O mandado de prisão de Queiroz foi expedido pela Justiça do Rio de Janeiro, a pedido do Ministério Público do estado, que coordena a operação. Ainda não houve denúncia, e a suspeita é de interferência de Queiroz nas investigações, por isso a prisão preventiva -ele não era considerado foragido.

Nas conversas reservadas desta quinta-feira, Bolsonaro se queixou, de acordo com relatos feitos à reportagem, de que estão tentando a todo custo encontrar alguma evidência que o prejudique, mas ressaltou que reagirá ao que chamou de cerco jurídico.

Nesta quinta, o presidente se reuniu com os ministros militares para discutir uma estratégia de reação. Conforme noticiou a Folha de S.Paulo, o ministro da Justiça, André Mendonça, também foi chamado. O ministro-chefe da AGU (Advocacia-Geral da União), José Levi, foi convocado posteriormente.

No governo, há tanto quem defenda que o presidente deve reagir publicamente à prisão do amigo, com uma crítica dura ao Judiciário, como há assessores que acreditam que ele deve deixar a resposta oficial para a defesa de seu filho, tentando, assim, se afastar do episódio.

Flávio afirmou que a prisão do ex-assessor é “mais uma peça movimentada no tabuleiro” para atacar seu pai. “Encaro com tranquilidade os acontecimentos de hoje. A verdade prevalecerá! Mais uma peça foi movimentada no tabuleiro para atacar Bolsonaro”, escreveu em rede social.

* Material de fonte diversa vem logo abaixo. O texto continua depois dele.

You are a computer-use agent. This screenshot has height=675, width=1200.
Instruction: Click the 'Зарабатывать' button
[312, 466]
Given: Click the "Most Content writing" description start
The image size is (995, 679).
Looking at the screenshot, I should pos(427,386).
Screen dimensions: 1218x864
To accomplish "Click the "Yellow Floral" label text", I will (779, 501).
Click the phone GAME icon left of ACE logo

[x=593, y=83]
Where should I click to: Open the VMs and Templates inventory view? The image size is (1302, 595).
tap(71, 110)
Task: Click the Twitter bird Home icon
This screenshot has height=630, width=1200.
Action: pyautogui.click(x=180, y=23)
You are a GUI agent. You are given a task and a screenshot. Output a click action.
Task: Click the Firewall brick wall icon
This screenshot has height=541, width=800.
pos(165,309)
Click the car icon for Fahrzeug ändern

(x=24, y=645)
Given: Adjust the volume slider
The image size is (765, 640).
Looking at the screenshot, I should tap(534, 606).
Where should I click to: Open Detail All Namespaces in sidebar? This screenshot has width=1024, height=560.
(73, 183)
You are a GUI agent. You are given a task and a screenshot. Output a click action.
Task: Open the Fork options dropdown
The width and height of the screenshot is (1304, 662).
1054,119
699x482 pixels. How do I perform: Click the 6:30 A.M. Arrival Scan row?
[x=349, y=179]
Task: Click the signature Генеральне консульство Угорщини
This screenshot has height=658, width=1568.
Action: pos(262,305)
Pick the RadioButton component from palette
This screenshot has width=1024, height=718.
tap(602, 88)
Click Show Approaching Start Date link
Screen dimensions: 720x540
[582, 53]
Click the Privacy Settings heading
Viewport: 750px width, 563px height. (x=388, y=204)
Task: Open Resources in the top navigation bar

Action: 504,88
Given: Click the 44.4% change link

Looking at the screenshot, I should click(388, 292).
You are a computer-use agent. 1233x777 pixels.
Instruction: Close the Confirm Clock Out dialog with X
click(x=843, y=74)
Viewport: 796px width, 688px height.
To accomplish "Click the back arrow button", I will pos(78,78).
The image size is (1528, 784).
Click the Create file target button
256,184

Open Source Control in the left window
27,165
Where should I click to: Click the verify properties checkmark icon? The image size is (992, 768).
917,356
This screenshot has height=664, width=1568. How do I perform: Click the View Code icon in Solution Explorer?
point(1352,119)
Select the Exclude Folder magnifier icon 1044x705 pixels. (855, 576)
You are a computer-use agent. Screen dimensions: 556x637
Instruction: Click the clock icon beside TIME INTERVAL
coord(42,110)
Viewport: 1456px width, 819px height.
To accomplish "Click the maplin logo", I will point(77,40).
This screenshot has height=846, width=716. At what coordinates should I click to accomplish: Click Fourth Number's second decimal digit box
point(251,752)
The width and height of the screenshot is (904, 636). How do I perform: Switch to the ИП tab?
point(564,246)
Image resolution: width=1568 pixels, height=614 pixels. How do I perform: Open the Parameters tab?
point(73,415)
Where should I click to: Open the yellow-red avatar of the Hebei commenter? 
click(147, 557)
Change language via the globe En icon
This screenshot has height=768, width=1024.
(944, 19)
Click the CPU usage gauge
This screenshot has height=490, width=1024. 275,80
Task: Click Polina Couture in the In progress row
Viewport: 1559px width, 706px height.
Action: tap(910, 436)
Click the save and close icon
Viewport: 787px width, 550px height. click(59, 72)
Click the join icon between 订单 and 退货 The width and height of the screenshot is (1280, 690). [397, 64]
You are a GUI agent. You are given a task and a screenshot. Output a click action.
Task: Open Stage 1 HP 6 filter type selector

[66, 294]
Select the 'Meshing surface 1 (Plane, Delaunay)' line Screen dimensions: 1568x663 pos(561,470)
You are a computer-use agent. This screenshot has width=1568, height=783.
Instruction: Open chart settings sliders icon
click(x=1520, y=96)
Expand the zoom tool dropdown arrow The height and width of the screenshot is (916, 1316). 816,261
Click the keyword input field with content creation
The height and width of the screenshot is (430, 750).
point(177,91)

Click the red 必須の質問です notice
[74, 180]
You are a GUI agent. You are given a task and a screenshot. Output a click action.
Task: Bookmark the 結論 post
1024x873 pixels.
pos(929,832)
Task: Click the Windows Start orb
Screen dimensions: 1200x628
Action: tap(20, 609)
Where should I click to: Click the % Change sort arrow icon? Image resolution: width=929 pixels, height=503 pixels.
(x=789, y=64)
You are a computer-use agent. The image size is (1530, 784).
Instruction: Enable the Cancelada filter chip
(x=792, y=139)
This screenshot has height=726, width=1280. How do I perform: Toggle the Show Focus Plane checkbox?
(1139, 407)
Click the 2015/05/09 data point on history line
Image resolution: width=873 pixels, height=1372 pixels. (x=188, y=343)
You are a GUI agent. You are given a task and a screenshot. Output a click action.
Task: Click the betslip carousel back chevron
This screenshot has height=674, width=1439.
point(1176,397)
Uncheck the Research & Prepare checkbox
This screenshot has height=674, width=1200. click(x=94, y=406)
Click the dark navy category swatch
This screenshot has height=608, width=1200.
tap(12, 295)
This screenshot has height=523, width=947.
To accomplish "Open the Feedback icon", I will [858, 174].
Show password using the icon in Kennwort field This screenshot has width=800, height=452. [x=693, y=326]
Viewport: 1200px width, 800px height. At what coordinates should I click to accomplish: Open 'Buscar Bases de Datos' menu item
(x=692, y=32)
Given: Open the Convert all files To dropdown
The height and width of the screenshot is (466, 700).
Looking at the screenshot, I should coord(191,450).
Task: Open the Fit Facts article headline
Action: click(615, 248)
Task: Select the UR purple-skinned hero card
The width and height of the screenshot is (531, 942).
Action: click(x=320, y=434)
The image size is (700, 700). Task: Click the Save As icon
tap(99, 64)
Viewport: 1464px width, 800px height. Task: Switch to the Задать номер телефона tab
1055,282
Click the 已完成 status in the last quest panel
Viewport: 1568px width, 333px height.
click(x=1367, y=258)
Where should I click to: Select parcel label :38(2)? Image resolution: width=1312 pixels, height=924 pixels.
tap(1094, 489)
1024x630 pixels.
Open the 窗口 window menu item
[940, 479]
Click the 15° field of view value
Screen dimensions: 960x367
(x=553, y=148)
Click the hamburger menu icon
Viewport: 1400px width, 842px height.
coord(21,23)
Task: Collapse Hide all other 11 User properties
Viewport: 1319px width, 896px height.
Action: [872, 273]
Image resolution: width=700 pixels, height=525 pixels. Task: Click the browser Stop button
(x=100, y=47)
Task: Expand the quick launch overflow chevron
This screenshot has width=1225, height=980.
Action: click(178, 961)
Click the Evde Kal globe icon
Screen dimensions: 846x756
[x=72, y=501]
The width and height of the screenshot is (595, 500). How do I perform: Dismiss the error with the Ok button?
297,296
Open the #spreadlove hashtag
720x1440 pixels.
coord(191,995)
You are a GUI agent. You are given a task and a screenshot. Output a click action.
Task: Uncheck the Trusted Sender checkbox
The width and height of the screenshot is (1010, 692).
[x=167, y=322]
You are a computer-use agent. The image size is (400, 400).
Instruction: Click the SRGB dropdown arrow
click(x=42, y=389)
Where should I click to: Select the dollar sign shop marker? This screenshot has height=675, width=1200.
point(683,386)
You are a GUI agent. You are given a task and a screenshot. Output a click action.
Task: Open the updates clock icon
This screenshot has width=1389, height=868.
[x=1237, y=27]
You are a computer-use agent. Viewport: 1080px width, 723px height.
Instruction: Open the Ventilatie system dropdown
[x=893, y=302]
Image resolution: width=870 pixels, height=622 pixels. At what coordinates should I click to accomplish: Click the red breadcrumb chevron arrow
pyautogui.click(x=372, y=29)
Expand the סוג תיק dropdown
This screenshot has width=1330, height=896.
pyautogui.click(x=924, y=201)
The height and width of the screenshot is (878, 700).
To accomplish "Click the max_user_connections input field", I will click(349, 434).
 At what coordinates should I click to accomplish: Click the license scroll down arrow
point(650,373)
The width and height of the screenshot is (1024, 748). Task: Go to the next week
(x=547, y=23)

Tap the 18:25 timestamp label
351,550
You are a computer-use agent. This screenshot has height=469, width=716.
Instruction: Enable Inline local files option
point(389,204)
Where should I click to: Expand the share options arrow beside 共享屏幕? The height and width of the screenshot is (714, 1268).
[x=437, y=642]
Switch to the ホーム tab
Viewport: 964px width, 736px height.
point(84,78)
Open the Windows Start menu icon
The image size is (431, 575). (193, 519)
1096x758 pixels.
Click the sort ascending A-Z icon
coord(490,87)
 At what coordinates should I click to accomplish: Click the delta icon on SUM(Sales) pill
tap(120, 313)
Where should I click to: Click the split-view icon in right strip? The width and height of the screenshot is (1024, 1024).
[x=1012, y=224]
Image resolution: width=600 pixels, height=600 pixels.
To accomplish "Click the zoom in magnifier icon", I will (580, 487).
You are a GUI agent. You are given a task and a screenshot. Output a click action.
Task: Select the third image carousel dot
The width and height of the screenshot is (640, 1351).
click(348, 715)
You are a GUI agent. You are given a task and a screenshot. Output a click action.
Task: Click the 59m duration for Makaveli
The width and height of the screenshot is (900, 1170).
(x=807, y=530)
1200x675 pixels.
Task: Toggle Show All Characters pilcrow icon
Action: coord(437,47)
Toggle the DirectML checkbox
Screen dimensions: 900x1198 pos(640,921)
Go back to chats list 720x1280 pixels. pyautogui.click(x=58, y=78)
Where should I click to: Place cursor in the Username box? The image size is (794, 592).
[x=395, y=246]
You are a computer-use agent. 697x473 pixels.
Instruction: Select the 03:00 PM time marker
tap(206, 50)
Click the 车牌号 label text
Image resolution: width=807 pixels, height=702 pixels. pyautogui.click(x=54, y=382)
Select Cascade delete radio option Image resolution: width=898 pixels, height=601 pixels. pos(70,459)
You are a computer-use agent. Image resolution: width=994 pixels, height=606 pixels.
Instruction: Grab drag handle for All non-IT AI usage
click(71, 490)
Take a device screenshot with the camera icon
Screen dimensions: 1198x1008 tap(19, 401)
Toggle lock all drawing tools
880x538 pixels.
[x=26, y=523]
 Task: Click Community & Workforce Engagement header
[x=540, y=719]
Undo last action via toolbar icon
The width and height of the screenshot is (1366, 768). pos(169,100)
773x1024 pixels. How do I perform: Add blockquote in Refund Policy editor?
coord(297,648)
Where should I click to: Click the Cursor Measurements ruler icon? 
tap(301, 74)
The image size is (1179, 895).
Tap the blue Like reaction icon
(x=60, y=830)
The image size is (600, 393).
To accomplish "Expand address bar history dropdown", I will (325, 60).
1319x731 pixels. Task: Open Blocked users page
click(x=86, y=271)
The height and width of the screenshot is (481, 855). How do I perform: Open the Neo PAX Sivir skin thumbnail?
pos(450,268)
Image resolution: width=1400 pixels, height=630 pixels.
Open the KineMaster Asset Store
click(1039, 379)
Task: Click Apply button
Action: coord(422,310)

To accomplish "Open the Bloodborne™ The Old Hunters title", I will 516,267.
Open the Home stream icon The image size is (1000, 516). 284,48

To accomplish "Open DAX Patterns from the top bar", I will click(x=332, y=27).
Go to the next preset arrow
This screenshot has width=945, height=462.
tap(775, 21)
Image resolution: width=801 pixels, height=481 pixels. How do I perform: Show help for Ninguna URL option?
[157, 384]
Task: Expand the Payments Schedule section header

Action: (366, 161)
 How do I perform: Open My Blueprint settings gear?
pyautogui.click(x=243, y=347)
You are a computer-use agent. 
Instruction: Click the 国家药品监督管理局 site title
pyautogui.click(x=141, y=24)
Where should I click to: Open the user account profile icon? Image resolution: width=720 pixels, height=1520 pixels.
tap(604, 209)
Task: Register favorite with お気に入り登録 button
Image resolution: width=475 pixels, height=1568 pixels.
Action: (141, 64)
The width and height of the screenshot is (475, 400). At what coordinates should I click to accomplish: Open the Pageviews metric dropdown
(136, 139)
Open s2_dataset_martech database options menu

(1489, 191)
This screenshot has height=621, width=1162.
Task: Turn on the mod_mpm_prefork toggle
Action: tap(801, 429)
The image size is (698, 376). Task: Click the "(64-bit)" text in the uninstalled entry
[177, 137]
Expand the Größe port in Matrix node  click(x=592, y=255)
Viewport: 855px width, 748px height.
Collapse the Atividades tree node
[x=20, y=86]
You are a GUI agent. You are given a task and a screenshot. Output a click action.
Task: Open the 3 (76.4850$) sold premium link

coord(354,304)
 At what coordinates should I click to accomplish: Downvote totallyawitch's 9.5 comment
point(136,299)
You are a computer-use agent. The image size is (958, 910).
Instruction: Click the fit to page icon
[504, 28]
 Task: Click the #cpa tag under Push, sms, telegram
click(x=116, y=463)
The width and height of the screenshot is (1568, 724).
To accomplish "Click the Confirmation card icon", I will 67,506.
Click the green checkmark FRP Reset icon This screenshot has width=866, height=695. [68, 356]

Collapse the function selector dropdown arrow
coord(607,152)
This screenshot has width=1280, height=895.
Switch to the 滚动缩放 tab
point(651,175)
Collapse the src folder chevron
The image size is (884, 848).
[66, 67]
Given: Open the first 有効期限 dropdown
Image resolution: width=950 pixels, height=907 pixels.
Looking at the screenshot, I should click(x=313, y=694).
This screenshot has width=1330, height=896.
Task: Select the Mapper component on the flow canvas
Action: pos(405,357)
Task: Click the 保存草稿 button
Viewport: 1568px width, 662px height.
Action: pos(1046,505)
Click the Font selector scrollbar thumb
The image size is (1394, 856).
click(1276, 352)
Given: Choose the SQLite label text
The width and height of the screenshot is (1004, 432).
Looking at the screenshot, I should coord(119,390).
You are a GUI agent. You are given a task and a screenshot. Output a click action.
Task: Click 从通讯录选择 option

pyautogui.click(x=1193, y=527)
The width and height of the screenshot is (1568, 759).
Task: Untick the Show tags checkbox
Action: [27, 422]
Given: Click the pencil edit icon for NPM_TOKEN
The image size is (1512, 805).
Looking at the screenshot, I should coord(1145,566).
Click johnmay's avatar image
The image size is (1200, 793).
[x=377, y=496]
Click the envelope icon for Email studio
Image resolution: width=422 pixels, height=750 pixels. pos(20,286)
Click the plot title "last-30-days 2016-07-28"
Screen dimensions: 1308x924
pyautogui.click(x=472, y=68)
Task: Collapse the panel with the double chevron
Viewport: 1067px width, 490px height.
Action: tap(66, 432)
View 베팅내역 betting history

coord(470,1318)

Para integrantes do núcleo fardado, o melhor neste momento seria que Bolsonaro se afastasse publicamente de Wassef e que deixasse o advogado se explicar sobre o motivo de Queiroz ter se abrigado em uma de suas propriedades.

Apesar de defenderem a estratégia do silêncio, militares do governo reconhecem que, neste caso, é impossível dissociar o presidente do advogado, figura frequente no Palácio do Planalto. Ao todo, Wassef esteve ao menos nove vezes no Planalto e no Alvorada desde setembro. Só neste mês, ele foi visto duas vezes na sede do governo.

A avaliação de uma pessoa próxima à família do presidente é a de que o estrago ainda está em andamento e que, no momento, ainda é preciso esperar a repercussão para adotar uma posição.

Em conversas com amigos, o presidente dizia, desde o ano passado, que a situação do seu filho mais velho era a mais difícil e a que mais o preocupava.
A situação durante a manhã desta quinta-feira era descrita como caótica por assessores presidenciais. Em um comportamento atípico, Bolsonaro não parou para conversar com um grupo de eleitores que o esperava na entrada do Palácio da Alvorada.

No Palácio do Planalto, após reunião para discutir a estratégia de reação, o presidente almoçou com um grupo de ministros e deputados. Segundo presentes no encontro, ele não citou a prisão de Queiroz e, quando perguntado sobre o assunto, respondeu que não queria falar a respeito.

​O almoço, que teve como prato principal leitão à pururuca, foi promovido pelo deputado federal Fábio Ramalho (MDB-MG). De acordo com relatos feitos à reportagem, apesar do dia difícil, Bolsonaro tentou aparentar bom humor. “Ele queria comer leitão à pururuca. Então levei para ele. O presidente estava alegre e fez elogios ao Congresso”, disse Ramalho.​

Nesta quinta-feira, em um comportamento atípico, Bolsonaro não parou para conversar com um grupo de eleitores que o esperava na entrada do Palácio da Alvorada. Queiroz é investigado por participação em suposto esquema de “rachadinha” na Assembleia Legislativa do Rio de Janeiro, no gabinete do então deputado estadual Flávio Bolsonaro.

“Rachadinha” é quando funcionários são coagidos a devolver parte de seus salários. O filho de Bolsonaro foi deputado estadual de fevereiro de 2003 a janeiro de 2019.

A operação que prendeu Queiroz em São Paulo foi comandada pelo delegado Nico Gonçalves, chefe do Dope (Departamento de Operações Policiais Estratégicas) da Polícia Civil.